On pourra également convenir, que si l’employeur n’a pas respecté l’ordre défini par les critères (légaux), l’infraction est plus grave, car, le salarié victime a été directement et personnellement visé. En effet, dans un tel cas, l’employeur choisi de ne pas respecter les critères afin de parvenir à se séparer de tel ou tel salarié. L’atteinte est directe et personnelle, de sorte que le salarié n’est pas seulement licencié de façon injustifiée, il est bien victime d’une forme de discrimination, d’un choix délibéré de l’employeur, alors, qu’un licenciement économique ne doit pas, par nature, être inhérent à la personne du salarié. En résumé, dans cette hypothèse, le licenciement économique n’est qu’un prétexte ou une opportunité et la violation de l’ordre des licenciements, l’élément principal d’une fraude et d’une discrimination.
Une troisième hypothèse est possible, c’est celle ou l’employeur, tout en respectant les critères légaux, ajoutent d’autres critères apparemment anodins, ayant en réalité pour finalité de sélectionner tel ou tel salarié, tout en prétendant appliquer un barème objectif.
Cette fraude, est classique et très répandue, mais il appartient au salarié d’en rapporter la preuve, ce qui est généralement impossible, sauf s’il se place sur le terrain d’une discrimination.

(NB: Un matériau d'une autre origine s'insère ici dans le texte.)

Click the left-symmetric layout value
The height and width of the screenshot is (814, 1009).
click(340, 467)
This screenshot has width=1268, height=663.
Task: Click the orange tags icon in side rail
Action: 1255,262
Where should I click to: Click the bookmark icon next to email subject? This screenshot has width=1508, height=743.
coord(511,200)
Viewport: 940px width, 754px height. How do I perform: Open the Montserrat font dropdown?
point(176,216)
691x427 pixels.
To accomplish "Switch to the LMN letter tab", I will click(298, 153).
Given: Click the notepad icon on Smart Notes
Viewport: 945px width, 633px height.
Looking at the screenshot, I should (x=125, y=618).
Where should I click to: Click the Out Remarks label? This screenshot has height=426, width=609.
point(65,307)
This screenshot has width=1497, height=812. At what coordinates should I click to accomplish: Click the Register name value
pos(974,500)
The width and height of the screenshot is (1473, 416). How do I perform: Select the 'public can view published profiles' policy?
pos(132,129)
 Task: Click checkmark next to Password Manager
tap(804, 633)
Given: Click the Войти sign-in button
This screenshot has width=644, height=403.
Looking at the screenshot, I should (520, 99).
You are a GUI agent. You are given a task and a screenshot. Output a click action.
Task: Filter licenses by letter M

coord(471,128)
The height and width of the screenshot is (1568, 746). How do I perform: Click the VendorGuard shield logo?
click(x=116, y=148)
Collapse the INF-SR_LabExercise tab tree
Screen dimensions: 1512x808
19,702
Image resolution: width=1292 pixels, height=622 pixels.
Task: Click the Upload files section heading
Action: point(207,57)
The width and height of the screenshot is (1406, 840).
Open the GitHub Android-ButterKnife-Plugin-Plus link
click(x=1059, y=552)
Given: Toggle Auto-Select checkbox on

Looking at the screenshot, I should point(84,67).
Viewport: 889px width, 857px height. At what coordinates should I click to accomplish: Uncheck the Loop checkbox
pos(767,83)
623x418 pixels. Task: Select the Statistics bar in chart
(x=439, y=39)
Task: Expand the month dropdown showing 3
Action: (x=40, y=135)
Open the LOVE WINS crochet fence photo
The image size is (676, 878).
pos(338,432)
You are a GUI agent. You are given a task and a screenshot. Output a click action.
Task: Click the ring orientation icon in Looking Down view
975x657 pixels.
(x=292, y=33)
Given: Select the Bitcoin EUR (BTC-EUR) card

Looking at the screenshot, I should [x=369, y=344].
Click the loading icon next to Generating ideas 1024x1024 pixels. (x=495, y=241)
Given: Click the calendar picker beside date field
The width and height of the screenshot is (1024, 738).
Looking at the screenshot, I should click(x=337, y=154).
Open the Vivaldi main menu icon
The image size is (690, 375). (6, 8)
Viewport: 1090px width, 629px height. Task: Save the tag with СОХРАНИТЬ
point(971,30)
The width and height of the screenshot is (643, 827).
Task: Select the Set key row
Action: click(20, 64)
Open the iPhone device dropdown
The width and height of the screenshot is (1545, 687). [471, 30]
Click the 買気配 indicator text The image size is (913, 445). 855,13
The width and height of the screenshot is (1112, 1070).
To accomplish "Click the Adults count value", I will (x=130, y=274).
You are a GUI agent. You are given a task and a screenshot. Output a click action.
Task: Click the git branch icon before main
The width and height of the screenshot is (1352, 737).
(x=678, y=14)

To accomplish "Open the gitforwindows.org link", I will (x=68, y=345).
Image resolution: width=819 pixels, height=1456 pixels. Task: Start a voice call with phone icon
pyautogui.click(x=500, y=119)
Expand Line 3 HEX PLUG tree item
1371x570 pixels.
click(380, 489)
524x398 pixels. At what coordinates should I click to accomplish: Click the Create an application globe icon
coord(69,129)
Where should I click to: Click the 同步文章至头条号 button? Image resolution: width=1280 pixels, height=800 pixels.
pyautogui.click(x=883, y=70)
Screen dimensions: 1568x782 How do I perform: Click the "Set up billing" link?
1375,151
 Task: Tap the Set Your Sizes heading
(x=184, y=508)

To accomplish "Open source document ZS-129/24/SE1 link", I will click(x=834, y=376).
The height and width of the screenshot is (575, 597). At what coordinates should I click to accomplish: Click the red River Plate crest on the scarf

On mesure donc que le non-respect des critères et/ou la violation de l’ordre du choix, n’a normalement rien à voir avec la cause du licenciement. Les infractions listées (cumulées ou non), ont cependant pour effet de priver le salarié de son emploi.
En conséquence, il est très difficile d’admettre que le non respect de l’ordre ou des critères puisse être moins bien indemnisé que l’absence de cause réelle et sérieuse et/ou que l’indemnité à ce titre ne puisse se cumuler avec celle due au titre de l’absence de cause réelle et sérieuse, alors même que la Cour de cassation traite ceci d’illégalité.
Alors, comment faire ?
On retiendra, que le législateur a voulu porter une attention toute particulière à la question des critères de choix et à l’ordre des licenciements, puisque l’art R. 1238-1 du CT punit d’une amende prévue pour les contraventions de la 4ème classe, toute entorse aux dispositions des articles L. 1233-5 à L. 1233-7 du CT.
C’est dire, si, à l’opposé de la cause du licenciement, notre société considère que le respect des critères de choix est d’un enjeu supérieur car intéressant l’ordre public social.
Cette qualification pénale permettrait d’ailleurs à un salarié d’éclater le contentieux entre le CPH et le juge répressif afin d’obtenir le cumul d’indemnités (rappelons que jusqu’à récemment la cour de cassation prohibait aussi le cumul entre l’indemnité L. 8221-5 au titre du travail dissimulé et celle prévue par L. 1235-3 ou L. 1235-5 du CT. Le revirement qui a permis le cumul s’appuie nécessairement sur le même raisonnement).
Le cumul indemnité pour licenciement sans cause réelle et sérieuse et DI non respect de l’ordre ou des critères semble donc une solution atteignable.
On peut d’ailleurs penser que la chambre sociale de la Cour de cassation a amorcé un certain virage en ce domaine en considérant « que le manquement de l’employeur, qui a prononcé un licenciement pour motif économique, à son obligation d’indiquer au salarié qui le demande les critères retenus en application de l’article L. 1233-5 du code du travail, cause nécessairement au salarié un préjudice distinct de celui réparant l’absence de cause réelle et sérieuse. »
Cass. Soc., 24 septembre 2008, n° 07-42.200, publié au bulletin
***
Mais la meilleure des voix est bien, à notre sens, celle empruntée par la 17ème chambre de la cour d’appel de VERSAILLES dans son arrêt du 09 mai 2012, car en effet, le non respect de l’ordre ou des critères constitue à l’évidence une cause de nullité du licenciement, un licenciement illégal, à raison notamment des discriminations potentielles qu’il recèle intrinsèquement.